Render all of the records below as one numbered list, skipping any blank lines.

--- BEGIN Available records ---

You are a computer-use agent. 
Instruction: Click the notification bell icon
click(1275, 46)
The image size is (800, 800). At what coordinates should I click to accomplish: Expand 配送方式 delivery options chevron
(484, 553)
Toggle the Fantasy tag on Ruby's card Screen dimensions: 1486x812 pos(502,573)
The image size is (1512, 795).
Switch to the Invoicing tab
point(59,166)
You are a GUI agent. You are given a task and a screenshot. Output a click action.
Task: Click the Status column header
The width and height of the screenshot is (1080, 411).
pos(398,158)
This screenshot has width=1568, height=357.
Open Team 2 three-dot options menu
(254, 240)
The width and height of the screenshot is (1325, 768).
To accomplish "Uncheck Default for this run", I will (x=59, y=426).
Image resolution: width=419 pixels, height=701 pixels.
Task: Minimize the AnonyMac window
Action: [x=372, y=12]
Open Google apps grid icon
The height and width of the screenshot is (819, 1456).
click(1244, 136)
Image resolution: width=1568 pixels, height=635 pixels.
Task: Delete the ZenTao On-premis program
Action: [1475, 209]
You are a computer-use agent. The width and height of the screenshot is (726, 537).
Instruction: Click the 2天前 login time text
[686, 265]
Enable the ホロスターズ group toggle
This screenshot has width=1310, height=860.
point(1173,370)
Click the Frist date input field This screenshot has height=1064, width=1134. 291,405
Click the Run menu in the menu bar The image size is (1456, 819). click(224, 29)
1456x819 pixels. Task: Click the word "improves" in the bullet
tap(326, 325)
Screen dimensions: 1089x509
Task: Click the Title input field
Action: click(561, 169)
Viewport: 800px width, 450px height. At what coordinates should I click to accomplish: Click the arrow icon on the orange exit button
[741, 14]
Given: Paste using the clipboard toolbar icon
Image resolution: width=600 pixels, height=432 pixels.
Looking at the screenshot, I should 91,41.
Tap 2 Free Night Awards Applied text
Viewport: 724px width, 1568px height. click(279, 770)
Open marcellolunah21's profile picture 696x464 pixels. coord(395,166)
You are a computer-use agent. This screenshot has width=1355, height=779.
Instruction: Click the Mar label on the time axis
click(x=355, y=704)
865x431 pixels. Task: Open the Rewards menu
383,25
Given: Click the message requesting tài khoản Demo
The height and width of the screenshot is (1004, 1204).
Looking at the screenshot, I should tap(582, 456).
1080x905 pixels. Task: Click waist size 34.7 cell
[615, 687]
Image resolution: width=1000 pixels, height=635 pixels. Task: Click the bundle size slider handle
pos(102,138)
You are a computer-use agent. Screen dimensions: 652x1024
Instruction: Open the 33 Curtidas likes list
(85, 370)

--- END Available records ---

**Reply to the exercise:**
1. You are a computer-use agent. 
2. Instruction: Click the notification bell icon
3. click(1275, 46)
4. The image size is (800, 800). At what coordinates should I click to accomplish: Expand 配送方式 delivery options chevron
5. (484, 553)
6. Toggle the Fantasy tag on Ruby's card Screen dimensions: 1486x812 pos(502,573)
7. The image size is (1512, 795).
8. Switch to the Invoicing tab
9. point(59,166)
10. You are a GUI agent. You are given a task and a screenshot. Output a click action.
11. Task: Click the Status column header
12. The width and height of the screenshot is (1080, 411).
13. pos(398,158)
14. This screenshot has width=1568, height=357.
15. Open Team 2 three-dot options menu
16. (254, 240)
17. The width and height of the screenshot is (1325, 768).
18. To accomplish "Uncheck Default for this run", I will (x=59, y=426).
19. Image resolution: width=419 pixels, height=701 pixels.
20. Task: Minimize the AnonyMac window
21. Action: [x=372, y=12]
22. Open Google apps grid icon
23. The height and width of the screenshot is (819, 1456).
24. click(1244, 136)
25. Image resolution: width=1568 pixels, height=635 pixels.
26. Task: Delete the ZenTao On-premis program
27. Action: [1475, 209]
28. You are a computer-use agent. The width and height of the screenshot is (726, 537).
29. Instruction: Click the 2天前 login time text
30. [686, 265]
31. Enable the ホロスターズ group toggle
32. This screenshot has width=1310, height=860.
33. point(1173,370)
34. Click the Frist date input field This screenshot has height=1064, width=1134. 291,405
35. Click the Run menu in the menu bar The image size is (1456, 819). click(224, 29)
36. 1456x819 pixels. Task: Click the word "improves" in the bullet
37. tap(326, 325)
38. Screen dimensions: 1089x509
39. Task: Click the Title input field
40. Action: click(561, 169)
41. Viewport: 800px width, 450px height. At what coordinates should I click to accomplish: Click the arrow icon on the orange exit button
42. [741, 14]
43. Given: Paste using the clipboard toolbar icon
44. Image resolution: width=600 pixels, height=432 pixels.
45. Looking at the screenshot, I should 91,41.
46. Tap 2 Free Night Awards Applied text
47. Viewport: 724px width, 1568px height. click(279, 770)
48. Open marcellolunah21's profile picture 696x464 pixels. coord(395,166)
49. You are a computer-use agent. This screenshot has width=1355, height=779.
50. Instruction: Click the Mar label on the time axis
51. click(x=355, y=704)
52. 865x431 pixels. Task: Open the Rewards menu
53. 383,25
54. Given: Click the message requesting tài khoản Demo
55. The height and width of the screenshot is (1004, 1204).
56. Looking at the screenshot, I should tap(582, 456).
57. 1080x905 pixels. Task: Click waist size 34.7 cell
58. [615, 687]
59. Image resolution: width=1000 pixels, height=635 pixels. Task: Click the bundle size slider handle
60. pos(102,138)
61. You are a computer-use agent. Screen dimensions: 652x1024
62. Instruction: Open the 33 Curtidas likes list
63. (85, 370)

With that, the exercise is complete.